Sebab-Sebab Hapusnya Gadai
Yang
menjadi sebab hapusnya gadai :
1. Karena hapusnya perjanjian peminjaman uang.
2. Karena perintah pengembalian benda yang
digadaikan lantaran penyalahgunaan dari pemegang gadai.
3. Karena benda yang digadaikan dikembalikan dengan
kemauan sendiri oleh pemegang gadai kepada pemberi gadai.
4. Karena pemegang gadai lantaran sesuatu sebab
menjadi pemilik benda yang digadaikan.
5. Karena dieksekusi oleh pemegang gadai.
6. Karena lenyapnya benda yang digadaikan.
7. Karena hilangnya benda yang digadaikan.
BAB III
KESIMPULAN
Dari
makalah tersebut kita dapat menarik kesimpulan bahwa gadai terjadi karena
adanya unsur-unsur timbulnya hak
debitur yang disebabkan perikatan utang-piutang, dan
adanya penyerahan benda bergerak baik berwujud maupun tidak berwujud sebagai
jaminan yang diberikan oleh kreditur.

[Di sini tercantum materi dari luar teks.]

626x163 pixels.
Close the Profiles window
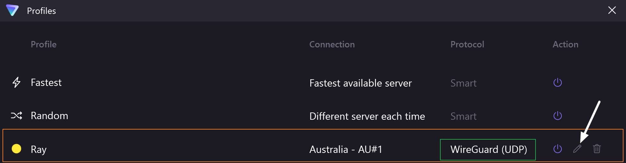(x=612, y=10)
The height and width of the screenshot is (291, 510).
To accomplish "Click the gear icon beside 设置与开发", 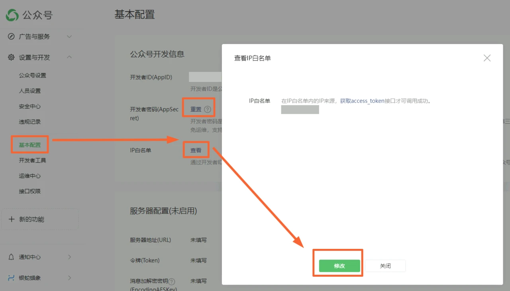I will click(11, 57).
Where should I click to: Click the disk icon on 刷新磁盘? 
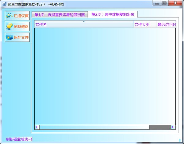[9, 27]
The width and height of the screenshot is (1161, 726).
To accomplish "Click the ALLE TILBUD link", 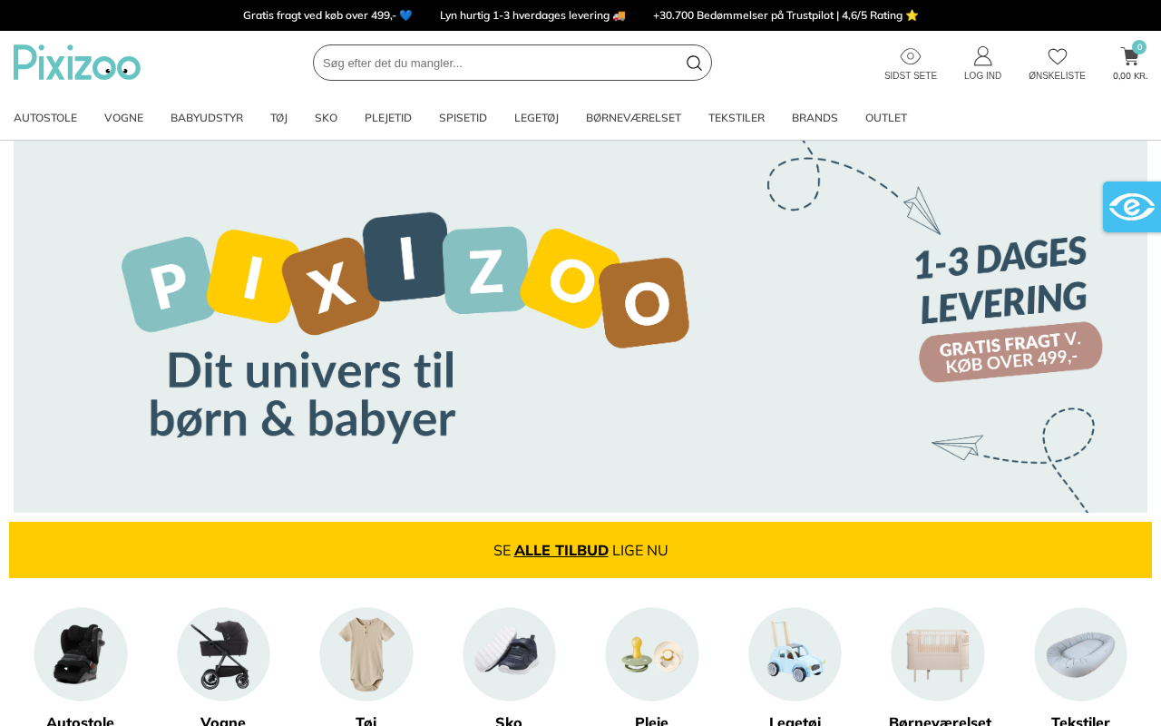I will pos(561,550).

Obyek dari gadai adalah benda bergerak
berwujud dan tidak berwujud dan yang menjadi subyek dari hak gadai adalah
penerima hak gadai (debitur) dan pemberi hak gadai (kreditur), dan secara hukum
orang yang tidak cakap dalam perbuatan hukum tentu saja tidak bisa melakukan
hubungan hukum gadai.
Untuk
menjaminnya agar gadai bisa dilaksanakan secara benar, sehingga tidak terjadi
sengketa di kemudian hari tentu saja si penerima gadai harus memahami dan melaksanakan kewajibannya, dan si pemberi gadai harus juga mengerti apa
yang menjadi hak si penerima gadai.
Daftar Pustaka
-H.Riduan Syahrani, S.H., Seluk-Beluk Dan Asas-Asas
Hukum Perdata, Cet. 1-Bandung : Alumni, 2006
-Prof. R. Subekti, S.H. dan R. Tjitrosudibio, Kitab
Undang-Undang Hukum Perdata (KUHPerd), - Cet. 38-Jakarta : Pradnya Paramita,
2007
- Purwahid Patrik dan Kashadi, 2006, Hukum Jaminan
edisi Revisi Dengan UUHT, Fakultas HukumUniversitas Diponegoro, Semarang
- Mariam
Darus Badrulzaman, 1981, Bab-Bab Tentang Credit Verband, Gadai, dan fidusia.
Alumni, Bandung.
-J. Satrio, 1993, Hukum Jaminan, Hak- Hak
Kebendaan, PT. Citra Aditya Bakti, Bandung.